::: QUOTED PASSAGE :::
Foot was one of the mainstays of the "no" campaign in the
1975 referendum on British
membership of the
European
Economic Community. When Wilson retired in 1976, Foot
contested the party
leadership and led in the first ballot, but was ultimately
defeated by
James Callaghan. Later
that year, Foot was elected Deputy Leader and served as
Leader of the House of
Commons, which gave him the unenviable task of trying to
maintain the survival of the Callaghan government as its majority
evaporated.
In 1975, Foot, along with Jennie Lee and
others, courted controversy when they supported Indira Gandhi, the Prime Minister of India
, after she
prompted the declaration of a
state of emergency.
Labour leadership
Following Labour's
1979 general election
defeat by
Margaret Thatcher,
Foot was elected Labour leader in 1980, beating the right's
candidate
Denis Healey in the second
round of the leadership election (the last leadership contest to
involve only Labour MPs). Foot presented himself as a compromise
candidate capable, unlike Healey, of uniting the party, which at
the time was riven by the grassroots left-wing insurgency centred
on
Tony Benn. The Bennites demanded
revenge for the betrayals, as they saw them, of the Callaghan
government, and pushed the case for replacement of MPs who had
acquiesced in them by left-wingers who would support the causes of
unilateral nuclear disarmament, withdrawal from the Common Market
and widespread nationalisation. (Benn did not stand for the
leadership: apart from Foot and Healey, the other candidates – both
eliminated in the first round – were
John
Silkin, like Foot a
Tribunite, and
Peter Shore, an anti-European
right-winger.)
:::
### JOB A
In the rows, change "reminder" to "alert" and write the lines out again with nothing else altered. Begin at the line that has "Viewport: 770px width, 432px height." and stop after the line that has "Action: [456, 14]".
These rows have nothing to do with the passage about Foot.
::: INFORMATION PROVIDED :::
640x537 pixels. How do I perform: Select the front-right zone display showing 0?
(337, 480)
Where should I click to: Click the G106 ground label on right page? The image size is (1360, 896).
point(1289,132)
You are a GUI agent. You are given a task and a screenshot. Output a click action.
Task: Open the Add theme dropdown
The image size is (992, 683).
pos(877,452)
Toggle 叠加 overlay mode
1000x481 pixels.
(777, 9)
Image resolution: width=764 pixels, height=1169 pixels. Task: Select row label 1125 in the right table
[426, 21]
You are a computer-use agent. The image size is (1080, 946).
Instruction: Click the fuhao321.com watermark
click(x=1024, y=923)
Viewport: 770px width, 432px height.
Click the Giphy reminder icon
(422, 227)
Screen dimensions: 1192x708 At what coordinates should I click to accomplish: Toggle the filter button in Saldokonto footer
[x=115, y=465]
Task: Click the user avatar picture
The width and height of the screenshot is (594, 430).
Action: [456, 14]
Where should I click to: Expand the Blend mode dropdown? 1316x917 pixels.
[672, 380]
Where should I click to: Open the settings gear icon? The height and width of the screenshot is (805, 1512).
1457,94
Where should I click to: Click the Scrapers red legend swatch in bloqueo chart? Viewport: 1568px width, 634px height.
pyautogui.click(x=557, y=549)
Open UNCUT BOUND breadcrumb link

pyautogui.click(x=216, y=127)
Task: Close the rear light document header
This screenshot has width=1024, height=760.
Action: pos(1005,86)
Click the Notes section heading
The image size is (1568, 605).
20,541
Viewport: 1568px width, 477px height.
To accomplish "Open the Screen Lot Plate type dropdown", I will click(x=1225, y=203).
:::
### JOB B
Copy word for word the part of the passage about Foot that begins at the words "Foot was one" and stops after "evaporated.".

### EXERCISE RESULT A
Viewport: 770px width, 432px height.
Click the Giphy alert icon
(422, 227)
Screen dimensions: 1192x708 At what coordinates should I click to accomplish: Toggle the filter button in Saldokonto footer
[x=115, y=465]
Task: Click the user avatar picture
The width and height of the screenshot is (594, 430).
Action: [456, 14]

### EXERCISE RESULT B
Foot was one of the mainstays of the "no" campaign in the
1975 referendum on British
membership of the
European
Economic Community. When Wilson retired in 1976, Foot
contested the party
leadership and led in the first ballot, but was ultimately
defeated by
James Callaghan. Later
that year, Foot was elected Deputy Leader and served as
Leader of the House of
Commons, which gave him the unenviable task of trying to
maintain the survival of the Callaghan government as its majority
evaporated.